Germany’s financial watchdog has ordered Deutsche Bank to do more to ensure that commodity prices cannot be manipulated by its traders, in the latest sign that authorities believe some of the world’s largest markets are open to abuse.
Deutsche received a letter from BaFin in April following a probe by the German regulator that found there were faults in controls surrounding the reporting of commodity prices, say people familiar with the probe.
BaFin’s move comes as regulators scrutinise a string of financial reference rates, including the gold price, after global probes into Libor and foreign exchange rates found evidence of attempted market rigging by a large number of institutions.
The development comes just months after Deutsche announced that it was significantly scaling back its commodities arm amid increased regulatory and capital costs that have made the business unattractive.
The lender has since shut down some trading desks and transferred some other commodity businesses to a non-core bank where they will be wound down or sold off.
Deutsche said: “We continue to co-operate with authorities in their industry-wide review of certain benchmarks and are investing to further improve our control environment.”
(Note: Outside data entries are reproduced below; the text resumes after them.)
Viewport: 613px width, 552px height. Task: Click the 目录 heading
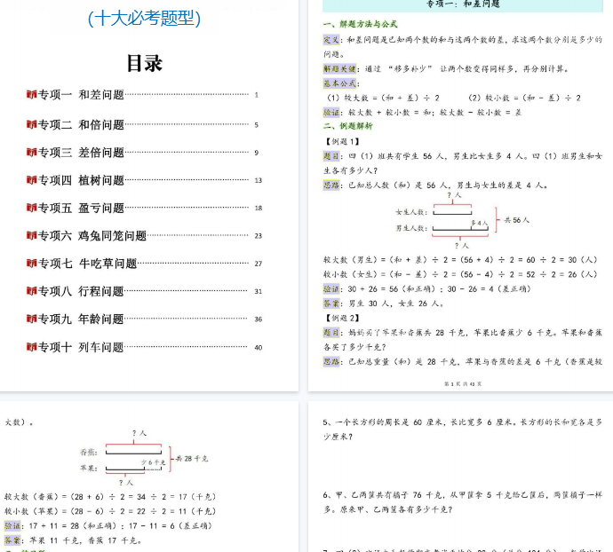point(144,63)
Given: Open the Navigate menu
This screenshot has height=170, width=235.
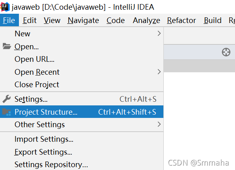Looking at the screenshot, I should point(83,20).
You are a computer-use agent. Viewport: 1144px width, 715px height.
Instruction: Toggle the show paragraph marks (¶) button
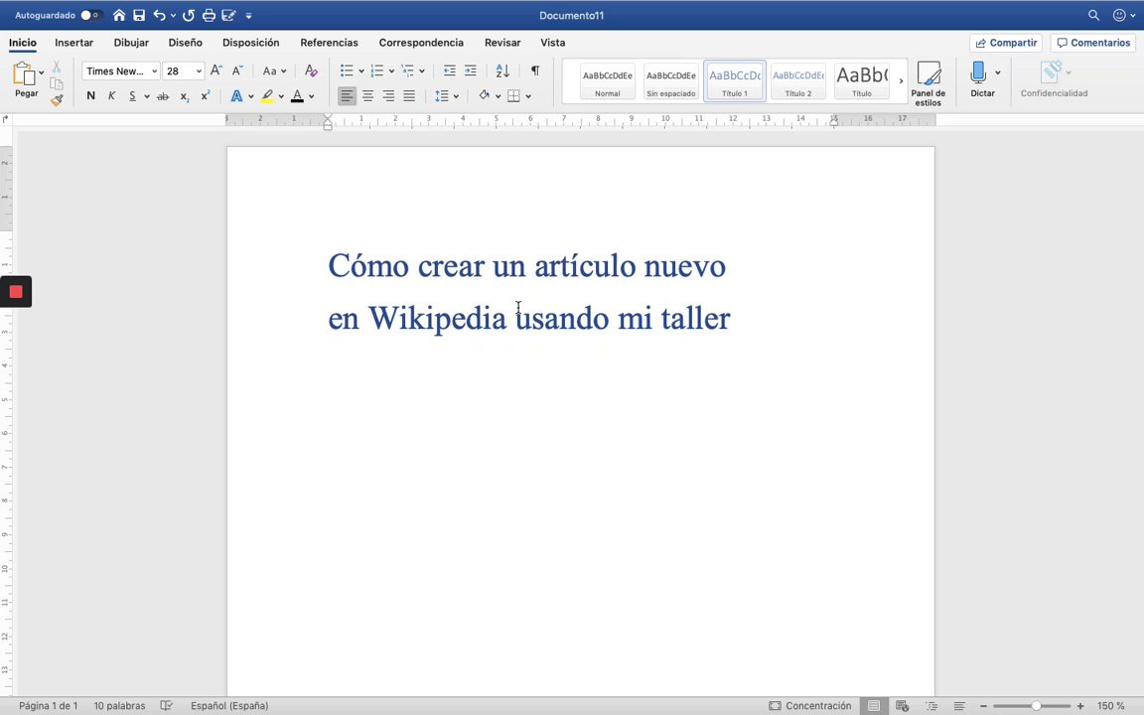535,71
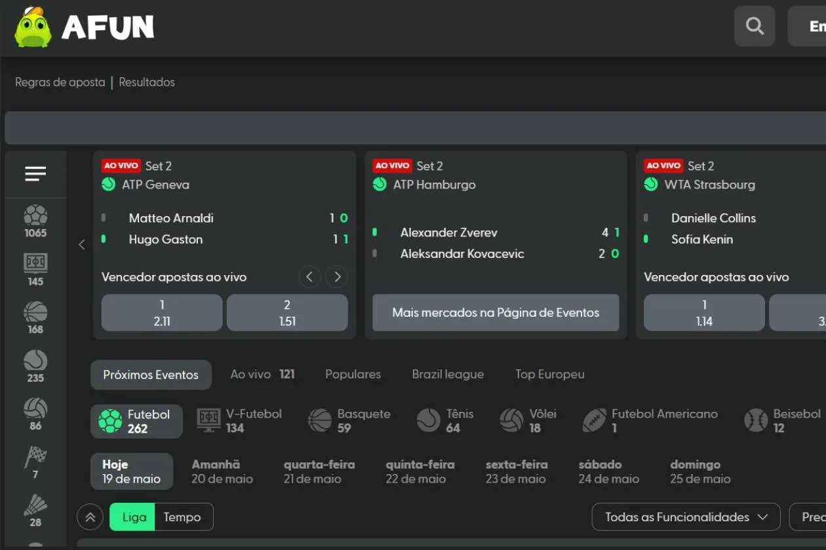Select tennis ball icon in sidebar
The image size is (826, 550).
click(35, 361)
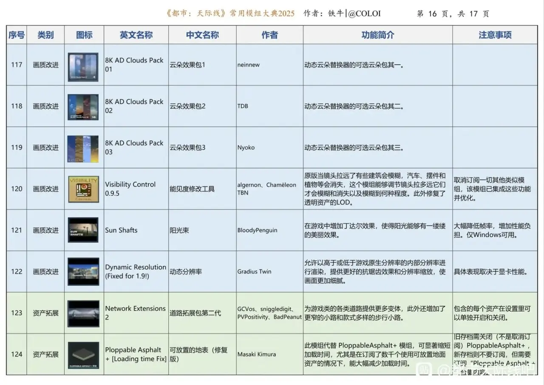This screenshot has height=385, width=544.
Task: Click author name BloodyPenguin
Action: click(x=257, y=230)
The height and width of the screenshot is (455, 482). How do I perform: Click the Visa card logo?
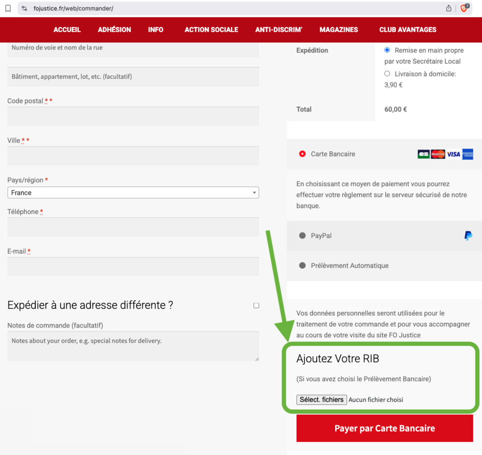pyautogui.click(x=453, y=154)
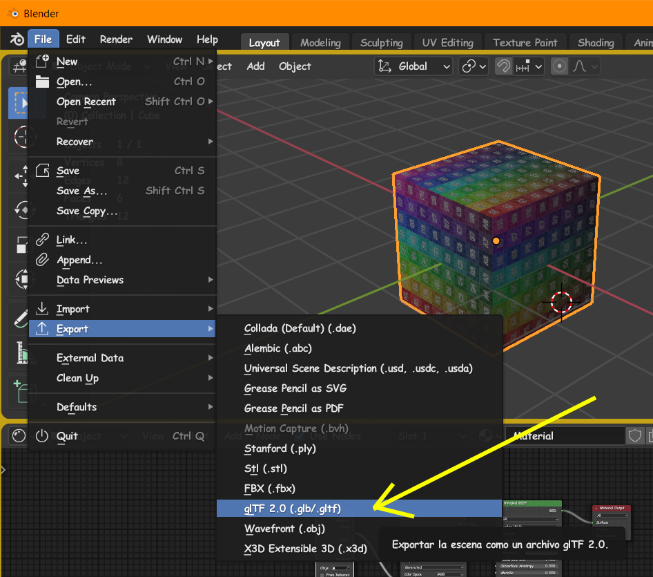Open the pivot point dropdown
Image resolution: width=653 pixels, height=577 pixels.
tap(474, 66)
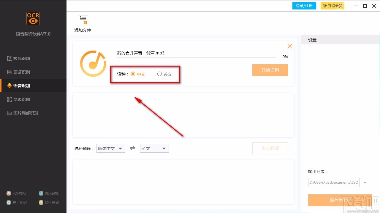
Task: Click the 软件帮助 help icon
Action: click(x=40, y=202)
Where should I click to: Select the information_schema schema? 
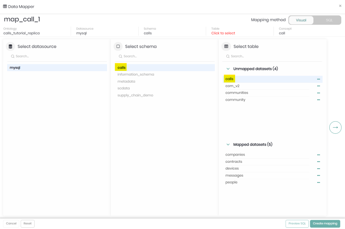pos(136,74)
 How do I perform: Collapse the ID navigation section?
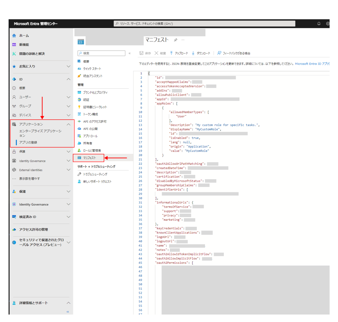(68, 79)
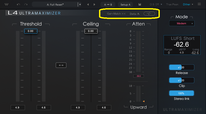Viewport: 206px width, 114px height.
Task: Open the Mode dropdown showing Modern
Action: click(182, 23)
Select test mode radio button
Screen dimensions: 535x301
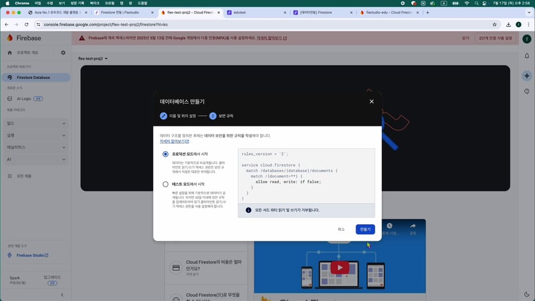(x=165, y=184)
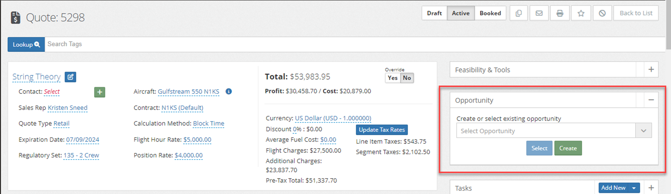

BaFin declined to comment.
Commodity prices across a range of markets such as oil and thermal coal are collected by external agencies such as Platts, which base their prices on numbers reported by banks and other parties. BaFin’s probe at Deutsche studied the risk controls in place at the bank for managing and supervising how prices were submitted.
The warning from the German regulator comes as Brussels continues to investigate the setting of physical oil prices.